Quantum Neural Networks under Depolarization Noise: Exploring White-Box Attacks and Defenses

TL;DR

This paper investigates how depolarization noise affects the robustness of quantum neural networks against adversarial attacks, revealing that noise does not always enhance security and can sometimes diminish it.

Contribution

It provides new insights into the complex relationship between depolarization noise and adversarial robustness in quantum machine learning, challenging previous assumptions.

Findings

Depolarization noise does not always improve adversarial robustness.

Adding noise can diminish robustness in multi-class quantum classifiers.

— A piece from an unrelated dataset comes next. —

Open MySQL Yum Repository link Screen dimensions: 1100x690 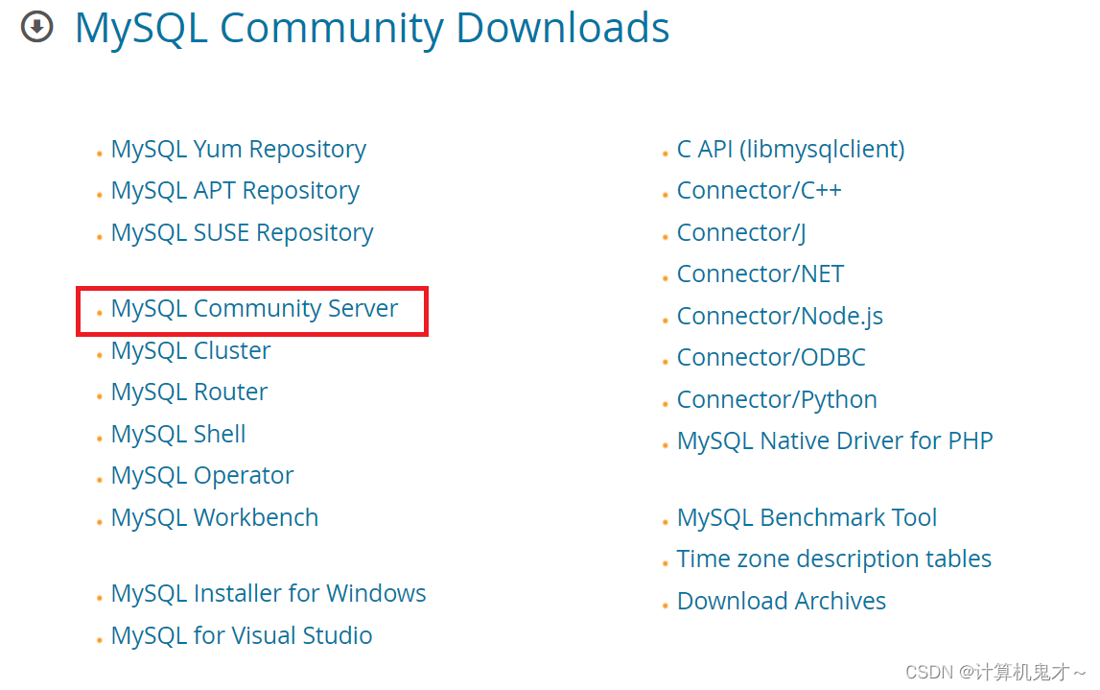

Experimental validation on gate-based quantum simulators supports the findings.

Abstract

Leveraging the unique properties of quantum mechanics, Quantum Machine Learning (QML) promises computational breakthroughs and enriched perspectives where traditional systems reach their boundaries. However, similarly to classical machine learning, QML is not immune to adversarial attacks. Quantum adversarial machine learning has become instrumental in highlighting the weak points of QML models when faced with adversarial crafted feature vectors. Diving deep into this domain, our exploration shines light on the interplay between depolarization noise and adversarial robustness. While previous results enhanced robustness from adversarial threats through depolarization noise, our findings paint a different picture. Interestingly, adding depolarization noise discontinued the effect of providing further robustness for a multi-class classification scenario. Consolidating our findings, we conducted experiments with a multi-class classifier adversarially trained on gate-based quantum simulators, further elucidating this unexpected behavior.